Failure to Assess and Respond to Change in Condition Leads to Resident Death
Penalty
Summary
A deficiency occurred when a nurse failed to perform a timely, complete, and accurate assessment of a resident who experienced a change in condition. The resident, who had a complex medical history including sepsis, pneumonia, acute respiratory failure, heart failure, and other chronic conditions, was dependent on staff for activities of daily living and was on oxygen and a feeding tube. On the day of the incident, a CNA reported to the nurse that the resident had an elevated temperature of 101°F and a pulse of 110 at 9:00 a.m. Despite this report and the resident's history of sepsis, the nurse did not conduct a physical or cognitive assessment, nor did she document any such assessment in the medical record between 9:00 a.m. and 5:35 p.m. The nurse delayed any intervention for over four hours, only administering Tylenol at 1:17 p.m. for the increased temperature, without notifying the physician or considering hospital transfer.

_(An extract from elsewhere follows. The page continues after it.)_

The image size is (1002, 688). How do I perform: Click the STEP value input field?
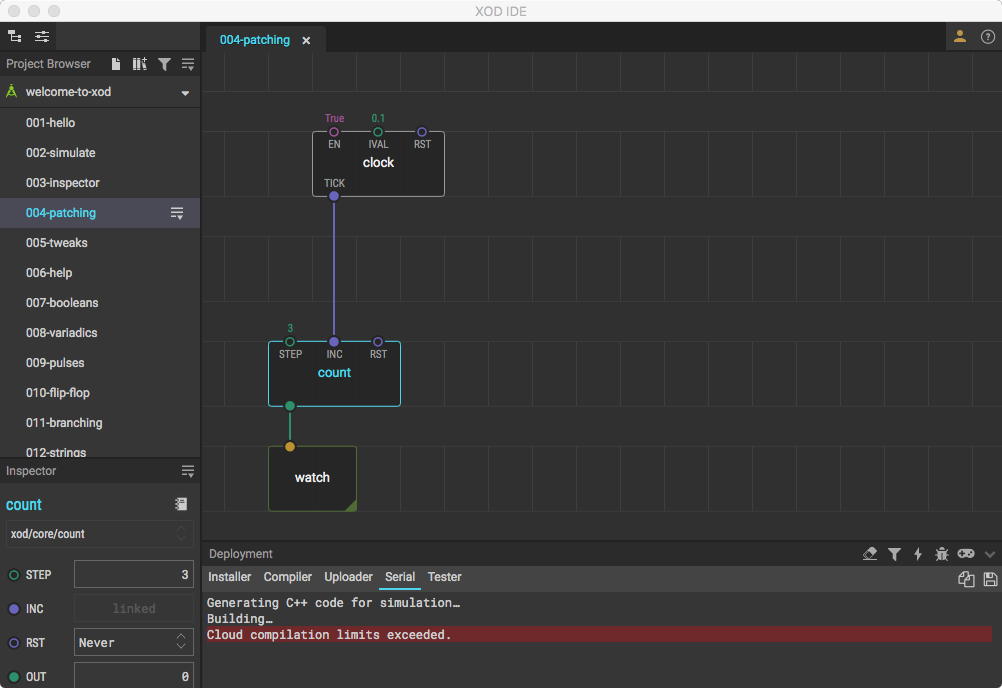[x=134, y=574]
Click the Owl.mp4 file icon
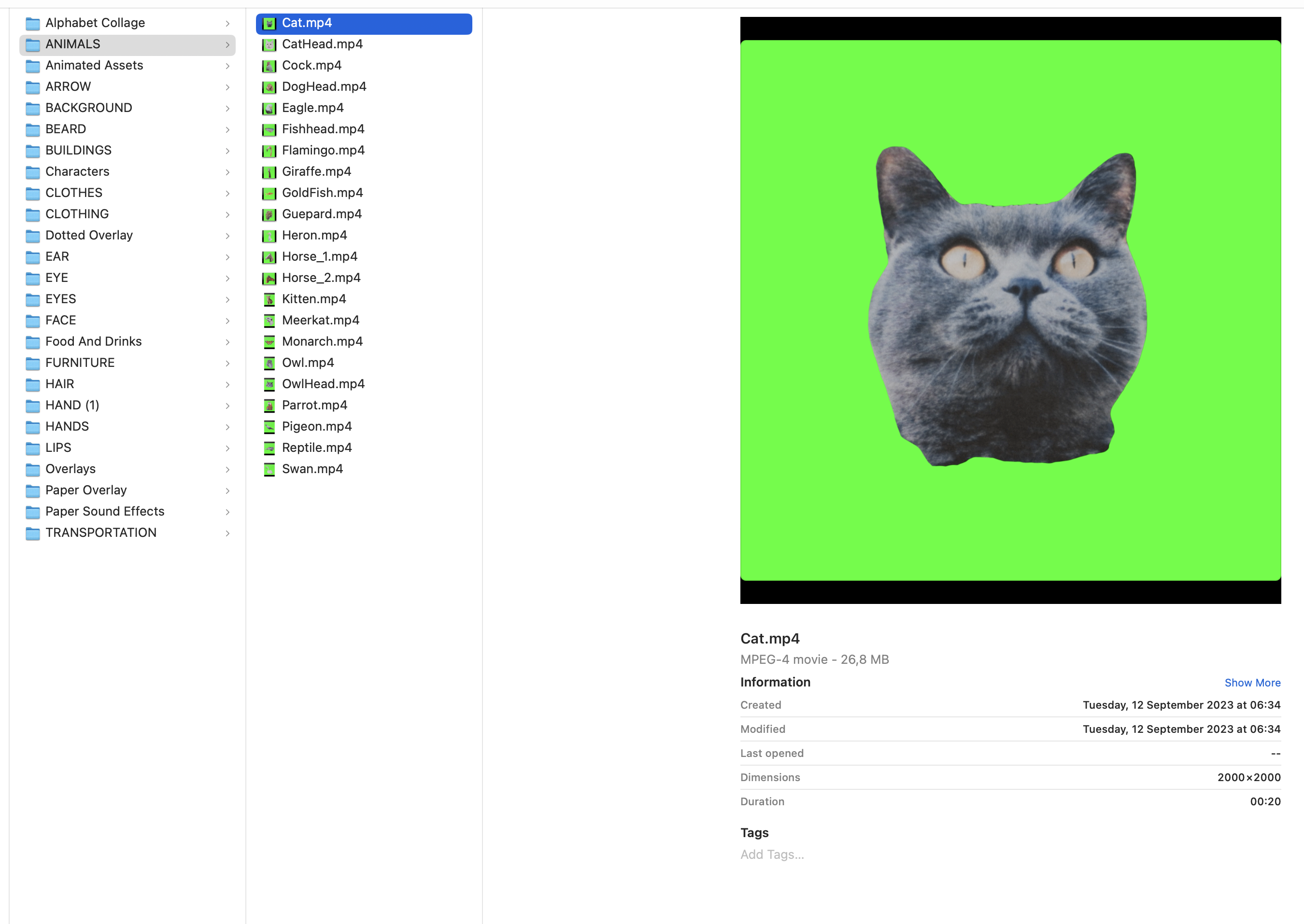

Interviews confirmed that the nurse acknowledged not performing an assessment or contacting the physician, despite facility policies requiring such actions in response to changes in condition. The Director of Nursing and other staff corroborated that the nurse did not act on the reported vital sign changes and failed to follow established protocols for assessment and escalation. Later that day, the resident was found unresponsive and cold to the touch, with no pulse, and a code blue was called. Despite resuscitation efforts, the resident died. The facility's policies and job descriptions clearly outlined the expectation for timely assessment and physician notification in the event of a change in condition, which were not followed in this case.